**Direction:**
Please copy out the data below, substituting "orange circle" for every occurrence of "yellow circle" and leaving everything else the same.

**Data for this exercise:**

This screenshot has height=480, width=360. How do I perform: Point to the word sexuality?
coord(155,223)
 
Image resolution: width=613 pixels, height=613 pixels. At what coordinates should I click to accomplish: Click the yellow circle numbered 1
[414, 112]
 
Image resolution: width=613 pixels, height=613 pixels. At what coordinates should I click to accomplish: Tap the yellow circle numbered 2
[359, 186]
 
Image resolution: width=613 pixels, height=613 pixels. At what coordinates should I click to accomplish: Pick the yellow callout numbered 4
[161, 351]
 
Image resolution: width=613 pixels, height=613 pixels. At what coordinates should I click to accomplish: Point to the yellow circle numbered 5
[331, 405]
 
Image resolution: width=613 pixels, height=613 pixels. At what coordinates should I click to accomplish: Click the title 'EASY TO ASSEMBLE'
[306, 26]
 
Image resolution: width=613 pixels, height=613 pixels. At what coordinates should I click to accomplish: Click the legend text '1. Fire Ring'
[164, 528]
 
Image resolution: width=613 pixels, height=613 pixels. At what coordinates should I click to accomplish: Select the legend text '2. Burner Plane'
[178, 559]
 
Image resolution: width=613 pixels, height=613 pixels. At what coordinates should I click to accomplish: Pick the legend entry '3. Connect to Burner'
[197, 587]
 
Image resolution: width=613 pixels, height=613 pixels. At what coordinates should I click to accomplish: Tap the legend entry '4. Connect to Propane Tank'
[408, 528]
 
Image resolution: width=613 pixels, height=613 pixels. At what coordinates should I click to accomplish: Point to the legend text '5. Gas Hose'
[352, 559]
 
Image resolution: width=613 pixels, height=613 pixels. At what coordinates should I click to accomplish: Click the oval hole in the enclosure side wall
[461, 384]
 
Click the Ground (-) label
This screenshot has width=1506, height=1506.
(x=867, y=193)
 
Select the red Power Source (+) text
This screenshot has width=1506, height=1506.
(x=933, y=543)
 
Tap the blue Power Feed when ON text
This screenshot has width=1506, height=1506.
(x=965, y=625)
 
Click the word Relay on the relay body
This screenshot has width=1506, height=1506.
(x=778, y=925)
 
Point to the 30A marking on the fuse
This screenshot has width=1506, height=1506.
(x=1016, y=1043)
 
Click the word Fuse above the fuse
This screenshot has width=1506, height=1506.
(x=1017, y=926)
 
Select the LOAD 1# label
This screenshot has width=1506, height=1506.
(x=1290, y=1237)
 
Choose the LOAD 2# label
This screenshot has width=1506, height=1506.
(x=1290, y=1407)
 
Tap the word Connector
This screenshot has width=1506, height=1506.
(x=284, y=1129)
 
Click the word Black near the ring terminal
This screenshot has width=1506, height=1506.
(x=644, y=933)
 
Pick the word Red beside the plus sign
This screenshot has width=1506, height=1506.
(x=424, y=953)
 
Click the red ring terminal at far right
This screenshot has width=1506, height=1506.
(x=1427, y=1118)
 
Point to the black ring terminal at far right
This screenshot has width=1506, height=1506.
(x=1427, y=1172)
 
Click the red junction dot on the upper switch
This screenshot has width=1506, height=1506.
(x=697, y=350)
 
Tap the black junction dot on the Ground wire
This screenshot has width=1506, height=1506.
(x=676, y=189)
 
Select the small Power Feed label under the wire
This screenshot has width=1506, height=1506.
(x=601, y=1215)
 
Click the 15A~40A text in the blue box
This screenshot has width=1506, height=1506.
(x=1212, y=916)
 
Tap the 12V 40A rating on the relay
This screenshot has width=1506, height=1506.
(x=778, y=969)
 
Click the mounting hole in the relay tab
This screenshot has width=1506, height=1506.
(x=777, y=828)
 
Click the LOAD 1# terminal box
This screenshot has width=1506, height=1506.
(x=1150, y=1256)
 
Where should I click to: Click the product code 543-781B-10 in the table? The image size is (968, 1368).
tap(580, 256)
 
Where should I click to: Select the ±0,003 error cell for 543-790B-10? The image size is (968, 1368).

**Answer to this exercise:**
This screenshot has height=480, width=360. How do I perform: Point to the word sexuality?
coord(155,223)
 
Image resolution: width=613 pixels, height=613 pixels. At what coordinates should I click to accomplish: Click the orange circle numbered 1
[414, 112]
 
Image resolution: width=613 pixels, height=613 pixels. At what coordinates should I click to accomplish: Tap the orange circle numbered 2
[359, 186]
 
Image resolution: width=613 pixels, height=613 pixels. At what coordinates should I click to accomplish: Pick the yellow callout numbered 4
[161, 351]
 
Image resolution: width=613 pixels, height=613 pixels. At what coordinates should I click to accomplish: Point to the orange circle numbered 5
[331, 405]
 
Image resolution: width=613 pixels, height=613 pixels. At what coordinates should I click to accomplish: Click the title 'EASY TO ASSEMBLE'
[306, 26]
 
Image resolution: width=613 pixels, height=613 pixels. At what coordinates should I click to accomplish: Click the legend text '1. Fire Ring'
[164, 528]
 
Image resolution: width=613 pixels, height=613 pixels. At what coordinates should I click to accomplish: Select the legend text '2. Burner Plane'
[178, 559]
 
Image resolution: width=613 pixels, height=613 pixels. At what coordinates should I click to accomplish: Pick the legend entry '3. Connect to Burner'
[197, 587]
 
Image resolution: width=613 pixels, height=613 pixels. At what coordinates should I click to accomplish: Tap the legend entry '4. Connect to Propane Tank'
[408, 528]
 
Image resolution: width=613 pixels, height=613 pixels. At what coordinates should I click to accomplish: Point to the legend text '5. Gas Hose'
[352, 559]
 
Image resolution: width=613 pixels, height=613 pixels. At what coordinates should I click to accomplish: Click the oval hole in the enclosure side wall
[461, 384]
 
Click the Ground (-) label
This screenshot has width=1506, height=1506.
(x=867, y=193)
 
Select the red Power Source (+) text
This screenshot has width=1506, height=1506.
(x=933, y=543)
 
Tap the blue Power Feed when ON text
This screenshot has width=1506, height=1506.
(x=965, y=625)
 
Click the word Relay on the relay body
This screenshot has width=1506, height=1506.
(x=778, y=925)
 
Point to the 30A marking on the fuse
This screenshot has width=1506, height=1506.
(x=1016, y=1043)
 
Click the word Fuse above the fuse
This screenshot has width=1506, height=1506.
(x=1017, y=926)
 
Select the LOAD 1# label
This screenshot has width=1506, height=1506.
(x=1290, y=1237)
 
Choose the LOAD 2# label
This screenshot has width=1506, height=1506.
(x=1290, y=1407)
 
Tap the word Connector
This screenshot has width=1506, height=1506.
(x=284, y=1129)
 
Click the word Black near the ring terminal
This screenshot has width=1506, height=1506.
(x=644, y=933)
 
Pick the word Red beside the plus sign
This screenshot has width=1506, height=1506.
(x=424, y=953)
 
Click the red ring terminal at far right
This screenshot has width=1506, height=1506.
(x=1427, y=1118)
 
Point to the black ring terminal at far right
This screenshot has width=1506, height=1506.
(x=1427, y=1172)
 
Click the red junction dot on the upper switch
This screenshot has width=1506, height=1506.
(x=697, y=350)
 
Tap the black junction dot on the Ground wire
This screenshot has width=1506, height=1506.
(x=676, y=189)
 
Select the small Power Feed label under the wire
This screenshot has width=1506, height=1506.
(x=601, y=1215)
 
Click the 15A~40A text in the blue box
This screenshot has width=1506, height=1506.
(x=1212, y=916)
 
Tap the 12V 40A rating on the relay
This screenshot has width=1506, height=1506.
(x=778, y=969)
 
Click the mounting hole in the relay tab
This screenshot has width=1506, height=1506.
(x=777, y=828)
 
Click the LOAD 1# terminal box
This screenshot has width=1506, height=1506.
(x=1150, y=1256)
 
Where should I click to: Click the product code 543-781B-10 in the table? The image size is (968, 1368).
tap(580, 256)
 
Where should I click to: Select the ±0,003 error cell for 543-790B-10? The image size is (968, 1368).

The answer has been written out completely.